Exercise aim
Report every line in the records below that holds the word "list".

[[ The records open ]]

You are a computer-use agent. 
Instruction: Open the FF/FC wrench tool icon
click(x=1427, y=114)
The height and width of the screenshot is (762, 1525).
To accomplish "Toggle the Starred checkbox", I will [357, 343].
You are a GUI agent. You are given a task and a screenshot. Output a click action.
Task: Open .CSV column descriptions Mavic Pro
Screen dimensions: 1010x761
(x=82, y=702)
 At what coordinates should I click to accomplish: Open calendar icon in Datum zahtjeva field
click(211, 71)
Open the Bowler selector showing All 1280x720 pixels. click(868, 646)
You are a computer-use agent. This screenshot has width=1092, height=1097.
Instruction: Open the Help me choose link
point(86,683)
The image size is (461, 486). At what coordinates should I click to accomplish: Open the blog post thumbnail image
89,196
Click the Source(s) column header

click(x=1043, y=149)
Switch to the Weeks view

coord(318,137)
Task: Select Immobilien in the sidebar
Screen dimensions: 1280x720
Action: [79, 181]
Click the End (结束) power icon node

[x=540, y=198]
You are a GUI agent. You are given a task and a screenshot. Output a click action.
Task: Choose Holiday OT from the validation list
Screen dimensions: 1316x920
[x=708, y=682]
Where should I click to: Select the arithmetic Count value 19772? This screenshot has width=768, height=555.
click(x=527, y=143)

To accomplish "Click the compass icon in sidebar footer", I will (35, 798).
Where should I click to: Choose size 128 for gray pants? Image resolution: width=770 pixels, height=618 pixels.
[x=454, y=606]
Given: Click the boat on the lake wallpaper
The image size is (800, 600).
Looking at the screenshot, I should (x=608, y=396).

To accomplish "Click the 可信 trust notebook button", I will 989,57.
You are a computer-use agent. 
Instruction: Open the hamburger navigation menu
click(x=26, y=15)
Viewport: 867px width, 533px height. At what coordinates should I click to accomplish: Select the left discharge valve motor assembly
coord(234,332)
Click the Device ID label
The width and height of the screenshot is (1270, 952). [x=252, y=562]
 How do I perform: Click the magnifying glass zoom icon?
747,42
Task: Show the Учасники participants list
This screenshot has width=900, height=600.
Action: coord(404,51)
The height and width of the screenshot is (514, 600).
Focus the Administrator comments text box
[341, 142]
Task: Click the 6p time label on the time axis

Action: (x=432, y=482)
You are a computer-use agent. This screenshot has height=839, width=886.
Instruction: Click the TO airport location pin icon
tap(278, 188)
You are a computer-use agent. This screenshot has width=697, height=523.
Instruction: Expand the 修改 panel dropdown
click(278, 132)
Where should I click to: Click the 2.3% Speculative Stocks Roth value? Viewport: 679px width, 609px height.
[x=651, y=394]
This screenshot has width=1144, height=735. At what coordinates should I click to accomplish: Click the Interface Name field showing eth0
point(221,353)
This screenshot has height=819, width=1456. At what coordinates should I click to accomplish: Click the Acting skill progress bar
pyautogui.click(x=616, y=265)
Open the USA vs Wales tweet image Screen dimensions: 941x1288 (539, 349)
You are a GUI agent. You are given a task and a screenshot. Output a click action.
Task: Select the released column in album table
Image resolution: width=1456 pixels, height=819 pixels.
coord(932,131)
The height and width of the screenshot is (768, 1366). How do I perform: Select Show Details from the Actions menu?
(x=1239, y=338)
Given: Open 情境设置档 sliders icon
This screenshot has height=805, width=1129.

[[ The records closed ]]

Task response
Task: Choose Holiday OT from the validation list
Task: Show the Учасники participants list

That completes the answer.